- EXERCISE A:
Reproduce the wildfire diagram prompt word for word, everything from "- An optimisation" down to "and estimated time-to-clear.".
- EXERCISE B:
According to the wildfire diagram prompt, what color palette should the heatmap thumbnail use?
- EXERCISE C:
Extend the wildfire diagram prompt, picking up right after its final line.

- EXCERPT PROVIDED:
[Start of section]

GIS spatial database fuels a risk-map module that drives evacuation routing.

When to use this prompt

For environmental modeling, geo-spatial AI and emergency management papers.

The prompt

A wildfire risk and evacuation framework, left-to-right horizontal layout.

Left column — GIS Spatial Database:
- Vegetation variables: NDVI, NDWI
- Terrain variables: DEM, slope
- Fuel information: fuel type, fuel moisture
Drawn as a stack of small map tiles inside a database cylinder.

Center column — Risk Map Generation:
- A machine-learning module ingests the GIS layers and produces a per-pixel wildfire-risk probability map.
- Show the output as a small heatmap thumbnail with a red-yellow-green palette.

Right column — Evacuation Routing:
- The risk map is overlaid with a road network and population density.
- An optimisation module produces evacuation routes from high-risk zones to safe assembly points.
- Show routes as colored arrows on a small map thumbnail.

Bottom-center — Stakeholder Output:
- A simple dashboard view summarising risk score, recommended evacuation tier, and estimated time-to-clear.

[End of section]

- INFORMATION PROVIDED:
[Start of section]

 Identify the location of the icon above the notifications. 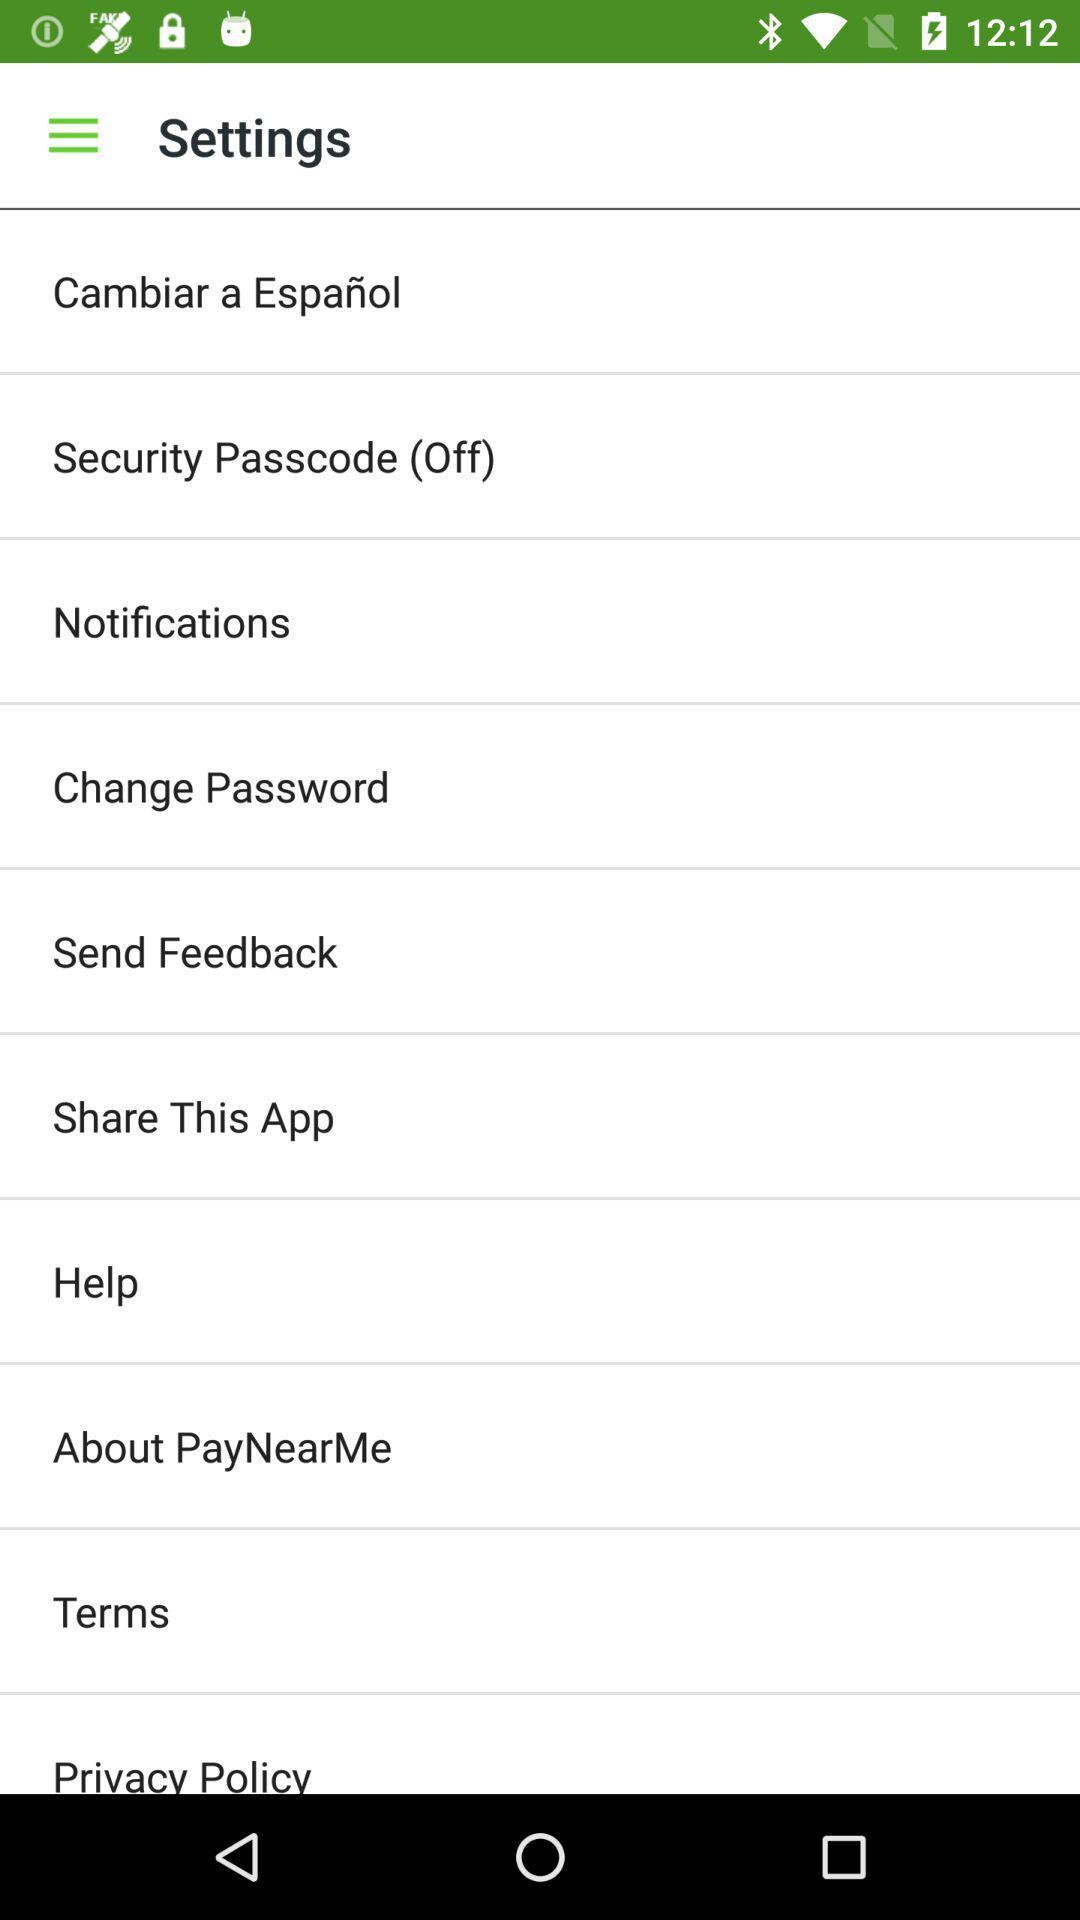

[End of section]

- FINAL ANSWER A:
- An optimisation module produces evacuation routes from high-risk zones to safe assembly points.
- Show routes as colored arrows on a small map thumbnail.

Bottom-center — Stakeholder Output:
- A simple dashboard view summarising risk score, recommended evacuation tier, and estimated time-to-clear.

- FINAL ANSWER B:
A red-yellow-green palette.

- FINAL ANSWER C:
Style: clean academic vector, restrained palette (navy, green, amber, red accent), white background, sans-serif labels. Suitable for IEEE GRS / Nature Climate / disaster-management journals.

Variations

With weather feed integration

Add a "Weather Forecast Feed" arrow entering the Risk Map Generation module from the top, supplying wind speed and direction predictions for the next 24 hours.

Tips

  • Show the spatial inputs visually (small map tile thumbnails) — GIS audiences need to see the layers.
  • End on stakeholder output. Pure technical pipelines without a decision-support endpoint feel academic.
  • Color-code the risk-map output in red-yellow-green. Anything else confuses risk semantics.